What It's Like to be Recruited - ghempton
http://codebrief.com/2011/06/what-its-like-to-be-recruited/

======
maxdemarzi
"As I write this, all in all I have received: 266 emails and 96 voicemails.
This roughly equates to 12.7 emails and 4.3 voicemails per workday."

I just went through this myself and it was nuts. The phone rang from 8 am - 6
pm almost every 30 minutes for a week when I updated my resume on monster. My
skills are back-end Ruby and SQL, both seemed to be high in demand in Chicago
last month. I didn't capture detailed notes like you, but I wish I had.

"For the first week, I actually answered all incoming calls, but this
eventually became unmanageable. I used the opportunity to hear them out and
also sometimes give them a reverse pitch on GroupTalent for feedback."

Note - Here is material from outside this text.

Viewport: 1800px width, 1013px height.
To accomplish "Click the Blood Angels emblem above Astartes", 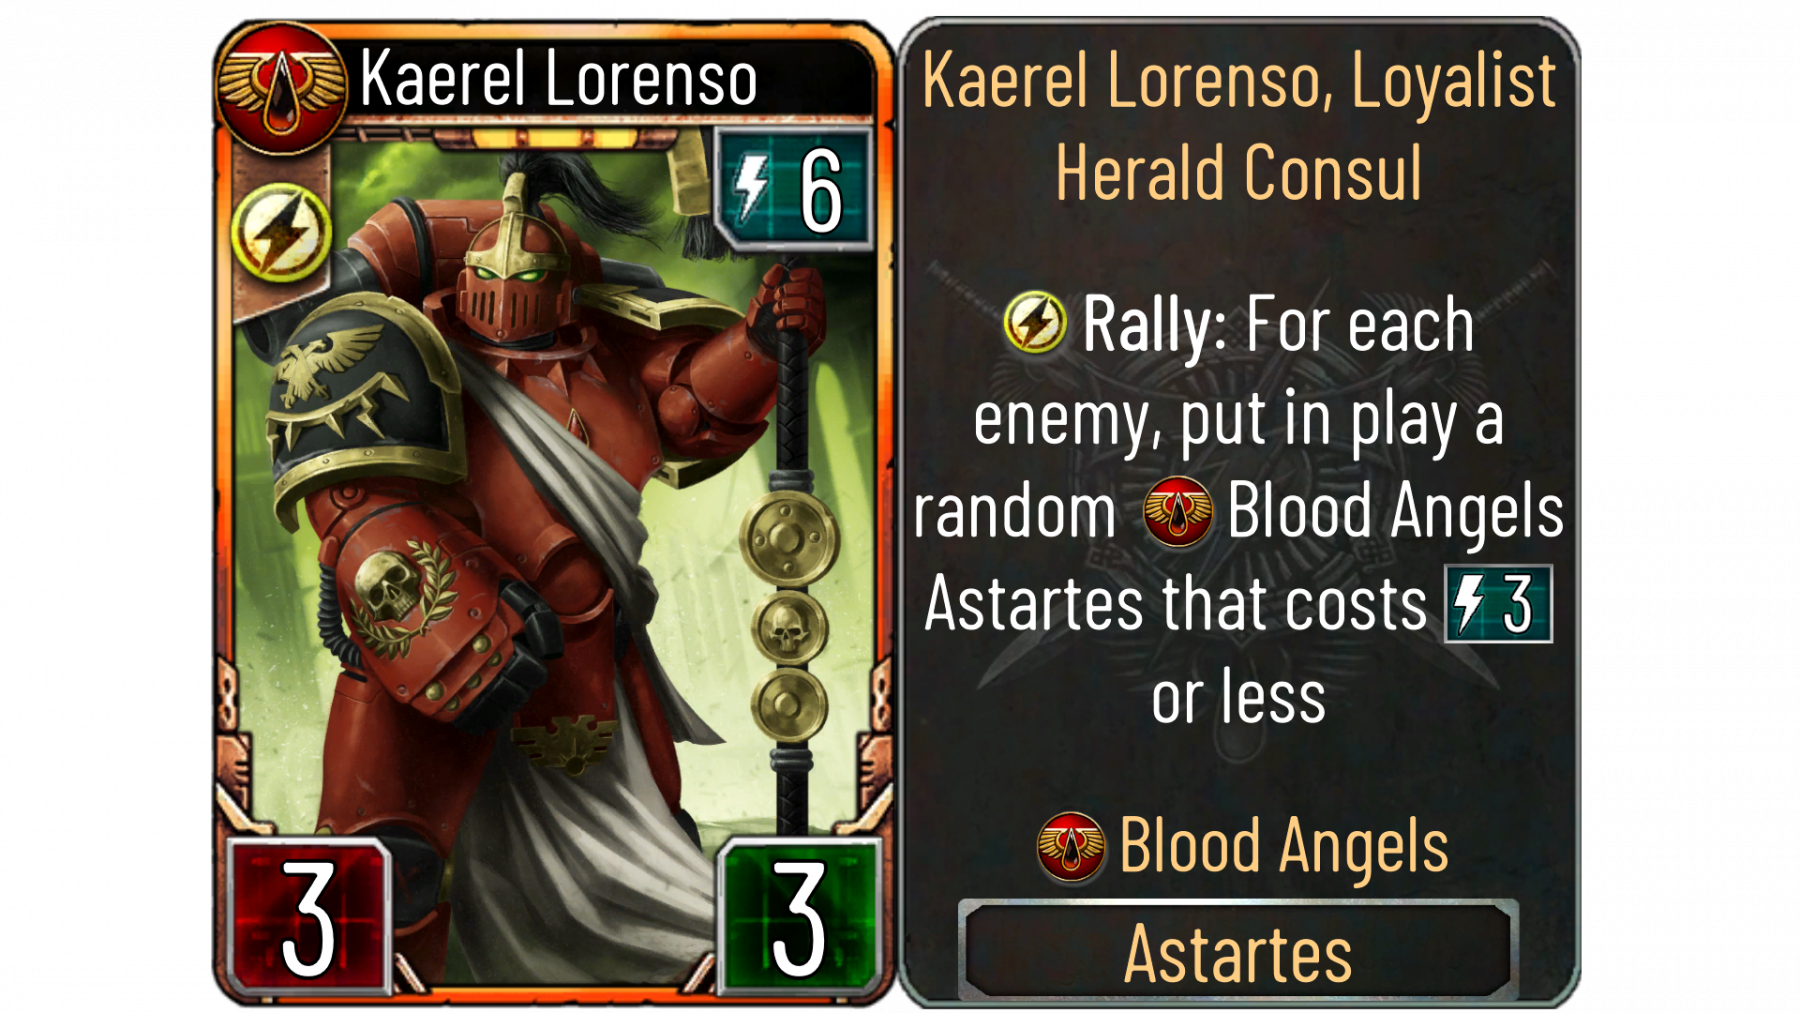I will pos(1071,847).
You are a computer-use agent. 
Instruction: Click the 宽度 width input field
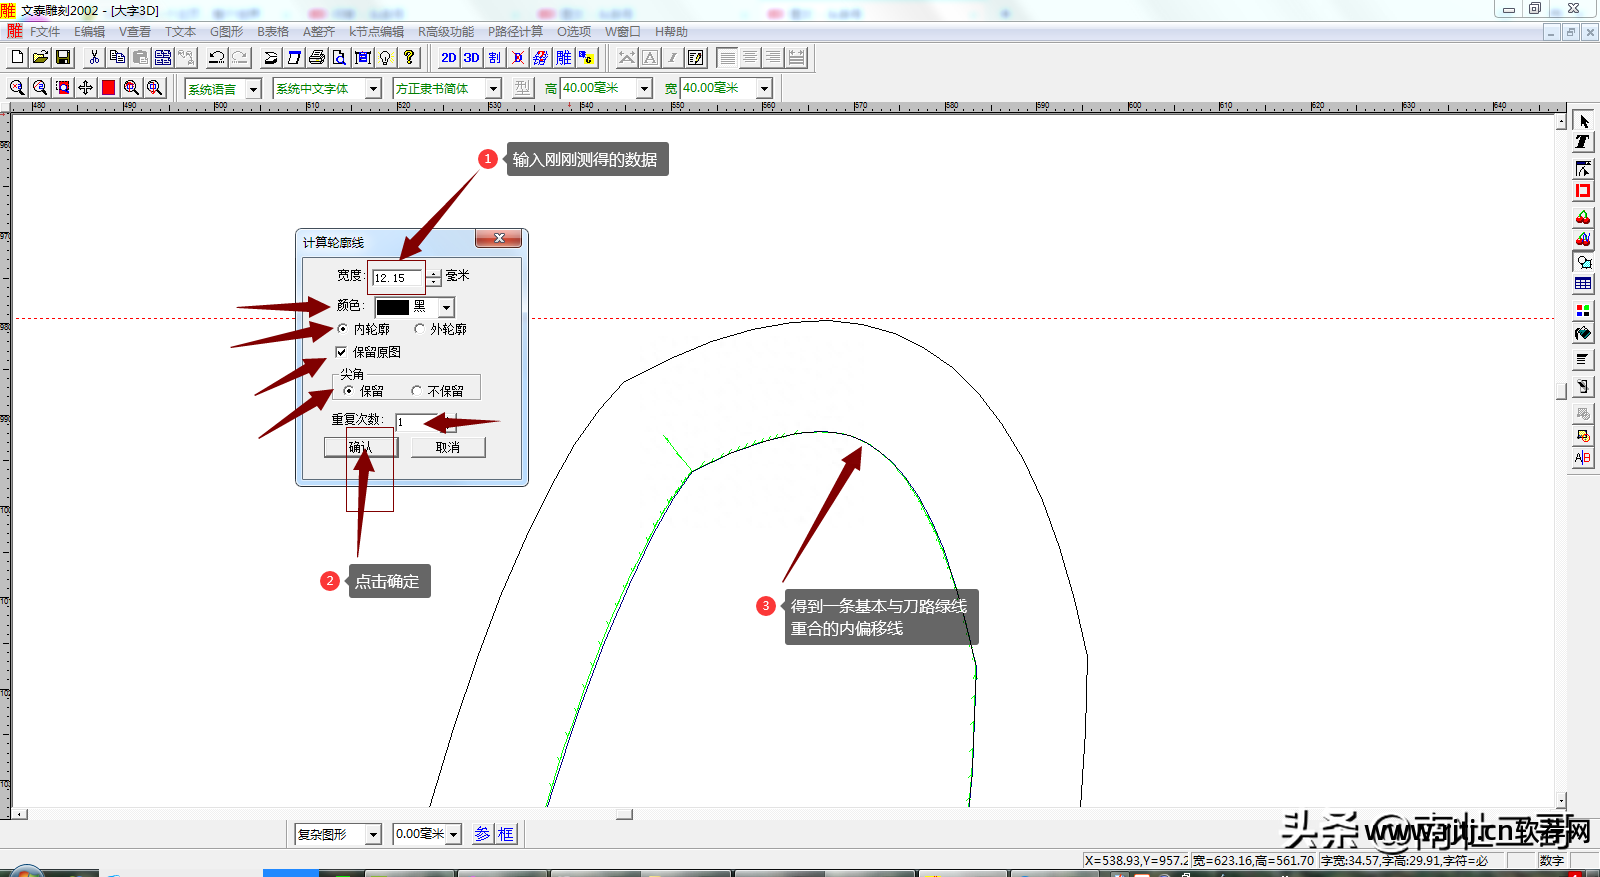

Ha! I did the same pitching my start-up Vouched ( <http://getvouched.com> )
and doing impromptu Lean Startup style customer interviews. There is quite a
range of talent and process in the recruitment industry. Some are real
professionals, others are just playing on volume. I spoke to one recruiter who
makes around 70 calls a day to get 3 possible candidates. The reasonable ones
called 20 people at most and actually tried to develop relationships instead
of dialing for dollars.

It's an interesting space, or as Charlie O'Donnell put it... a bad
neighborhood. [http://www.thisisgoingtobebig.com/blog/2011/3/21/five-
reason...](http://www.thisisgoingtobebig.com/blog/2011/3/21/five-reasons-why-
the-job-space-is-a-bad-neighborhood.html)

Best of luck to you.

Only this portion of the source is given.